Wnt ligand binds to the Frizzled (Fz) receptor and LRP5/6 co-receptor, disassembling the destruction complex and inhibiting GSK-3β (Gao and Chen, 2010). This permits β-catenin to accumulate and translocate to the nucleus, where it binds to transcriptional factors T-cell factor/lymphoid enhancer factor (TCF/LEF) to induce the transcription of Wnt target genes (Nusse and Clevers, 2017). In contrast, in absence of Wnt proteins, GSK-3β becomes active, phosphorylating β-catenin and promoting its degradation via proteasome (Nusse and Clevers, 2017). The Wnt signaling family is composed of 19 ligands and 10 Fz receptors, which depending on the cellular context and ligand-receptor binding could activate Wnt/β-catenin dependent or independent signaling (Mikels and Nusse, 2006; Grumolato et al., 2010). In the neurons, the Wnt-Fz complexes are expressed spatially and temporally distinct in the cell (Varela-Nallar et al., 2012). Fz1 is located at the presynaptic region, promoting synaptic differentiation in hippocampal neurons (Varela-Nallar et al., 2009); Fz2 is mainly located at the neuronal soma (Varela-Nallar et al., 2012); Fz3 is expressed in dendrites (Varela-Nallar et al., 2012), regulating axonal outgrowth, guidance, and neural tube closure (Wang et al., 2002; Lyuksyutova et al., 2003); Fz5 control the survival of mature neurons in the thalamus (Liu et al., 2008), and it is localized in growth cones during development of hippocampal neurons (Varela-Nallar et al., 2012; Slater et al., 2013), where regulates synaptogenesis in the hippocampus (Sahores et al., 2010); Fz7 expression decreases during hippocampal development with a distribution in the soma and neurites (Zhao et al., 2005) and Fz9 is important for hippocampal development, due its enrichment at the growth cone (Varela-Nallar et al., 2012) and it is expressed along the processes of the post-synaptic region in mature hippocampal neurons (Ramirez et al., 2016).

Wnt signaling has important functions in the adult brain. Among these, it regulates the presynaptic structure (Inestrosa and Varela-Nallar, 2014), inducing the clustering of synapsin I (Lucas and Salinas, 1997; Hall et al., 2000) and the α7-nicotinic acetylcholine receptor (nAChR) (Farias et al., 2007); promoting the endocytosis and recycling of vesicles and increasing the pre-synaptic sites (Cerpa et al., 2008). Also, stimulated dendritogenesis (Ciani et al., 2011), induced neurotransmitter release (Cerpa et al., 2008), facilitates the induction of LTP (Chen et al., 2006) and its activity is modulated in spatial memory tasks (Tabatadze et al., 2012), playing a role in synaptic plasticity and cognition. The majority of the canonical Wnt pathway effects are mediated by the transcription of Wnt target genes; however several effects also could be occurring by a mechanism that did not required changes in the expression of Wnt target genes ref-jnc. An example is Wnt-7a in hippocampal neurons, which induces the clustering of presynaptic proteins without altering the expression of genes in response to β-catenin (Cerpa et al., 2008). But, independent of the mechanism, it is essential to highlight that synaptic failure is an early event in the AD pathology (Terry, 1991; Selkoe, 2002), supporting the possibility that Wnt signaling activity could be the key in AD pathogenesis.

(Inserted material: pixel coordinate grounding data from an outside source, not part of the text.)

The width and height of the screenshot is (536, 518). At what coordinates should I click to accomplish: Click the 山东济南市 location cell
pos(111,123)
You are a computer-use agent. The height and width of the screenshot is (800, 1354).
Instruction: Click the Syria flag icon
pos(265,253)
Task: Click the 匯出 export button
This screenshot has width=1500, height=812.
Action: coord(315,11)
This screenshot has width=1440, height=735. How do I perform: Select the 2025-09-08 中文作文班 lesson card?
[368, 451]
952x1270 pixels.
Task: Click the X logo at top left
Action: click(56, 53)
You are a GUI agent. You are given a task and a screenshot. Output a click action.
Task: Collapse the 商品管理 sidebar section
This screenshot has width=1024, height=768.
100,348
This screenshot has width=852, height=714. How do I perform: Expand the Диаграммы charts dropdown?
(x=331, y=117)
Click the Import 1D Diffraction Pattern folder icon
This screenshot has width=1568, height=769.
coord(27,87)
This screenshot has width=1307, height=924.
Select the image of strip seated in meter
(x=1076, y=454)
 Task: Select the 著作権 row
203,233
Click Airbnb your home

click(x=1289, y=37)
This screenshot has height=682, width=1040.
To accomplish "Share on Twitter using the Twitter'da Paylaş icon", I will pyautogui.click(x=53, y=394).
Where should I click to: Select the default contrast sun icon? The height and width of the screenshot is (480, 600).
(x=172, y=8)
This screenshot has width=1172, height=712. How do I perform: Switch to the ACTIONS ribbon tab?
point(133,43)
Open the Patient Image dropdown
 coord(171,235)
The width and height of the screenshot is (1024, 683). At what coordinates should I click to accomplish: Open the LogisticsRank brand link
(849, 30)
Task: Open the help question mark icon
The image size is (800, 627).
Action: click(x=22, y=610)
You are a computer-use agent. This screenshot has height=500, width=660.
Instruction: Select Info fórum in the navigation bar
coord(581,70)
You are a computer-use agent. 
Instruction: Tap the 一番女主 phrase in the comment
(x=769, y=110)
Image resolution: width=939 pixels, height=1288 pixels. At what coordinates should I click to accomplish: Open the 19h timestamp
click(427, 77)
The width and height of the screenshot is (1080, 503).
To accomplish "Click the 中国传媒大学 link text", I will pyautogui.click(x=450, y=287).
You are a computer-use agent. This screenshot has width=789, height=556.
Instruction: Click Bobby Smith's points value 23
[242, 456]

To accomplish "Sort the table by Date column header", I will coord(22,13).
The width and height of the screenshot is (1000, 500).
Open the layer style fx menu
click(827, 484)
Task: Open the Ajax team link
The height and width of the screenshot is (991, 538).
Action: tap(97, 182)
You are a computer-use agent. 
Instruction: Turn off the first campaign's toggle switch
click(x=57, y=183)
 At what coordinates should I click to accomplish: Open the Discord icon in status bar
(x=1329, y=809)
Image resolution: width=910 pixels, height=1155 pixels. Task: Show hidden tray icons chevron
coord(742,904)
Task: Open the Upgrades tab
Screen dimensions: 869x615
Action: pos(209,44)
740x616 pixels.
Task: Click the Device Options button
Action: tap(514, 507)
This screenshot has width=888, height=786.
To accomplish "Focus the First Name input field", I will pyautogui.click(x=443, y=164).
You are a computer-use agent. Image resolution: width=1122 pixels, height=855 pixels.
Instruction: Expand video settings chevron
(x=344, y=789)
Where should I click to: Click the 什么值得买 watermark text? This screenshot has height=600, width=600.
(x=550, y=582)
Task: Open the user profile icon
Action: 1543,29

Role of Wnt Signaling in the Pathogenesis of AD

Almost twenty years ago, our laboratory first proposed a relation between the Wnt signaling pathway and AD, suggesting that activation of Wnt/β-catenin signaling is protective against amyloid toxicity in vitro (De Ferrari and Inestrosa, 2000). Later, diverse reports have validated the neuroprotective role of the Wnt signaling pathway against the damage induced by Aβ species, preventing tau phosphorylation and preserving the cognitive abilities in vivo using mouse models of AD (Toledo and Inestrosa, 2010; Vargas et al., 2014; Rivera et al., 2016). We showed that activation of Wnt signaling by ANDRO (Andrographolide) (Tapia-Rojas et al., 2015a) ameliorates spatial memory loss, reduces the activation of inflammatory processes, and decreases the levels of Aβ species and tau phosphorylation in the hippocampus of a natural model of AD (Rivera et al., 2016). Similarly, in the triple transgenic (3×) transgenic (Tg)-AD mouse, activation of Wnt pathway reduces tau phosphorylation, Aβ formation, and prevents apoptosis (Jin et al., 2017). More importantly, our laboratory recently demonstrated that ANDRO improves learning and memory, recovery synaptic transmission, and reduces the levels of phosphorylated tau and Aβ aggregates in aged Octodon degus, a natural model of AD (Rivera et al., 2016). Thus, the protective role of Wnt signaling observed in vivo propose that activation of Wnt signaling pathways could be used as a potential treatment to impede the progression of AD.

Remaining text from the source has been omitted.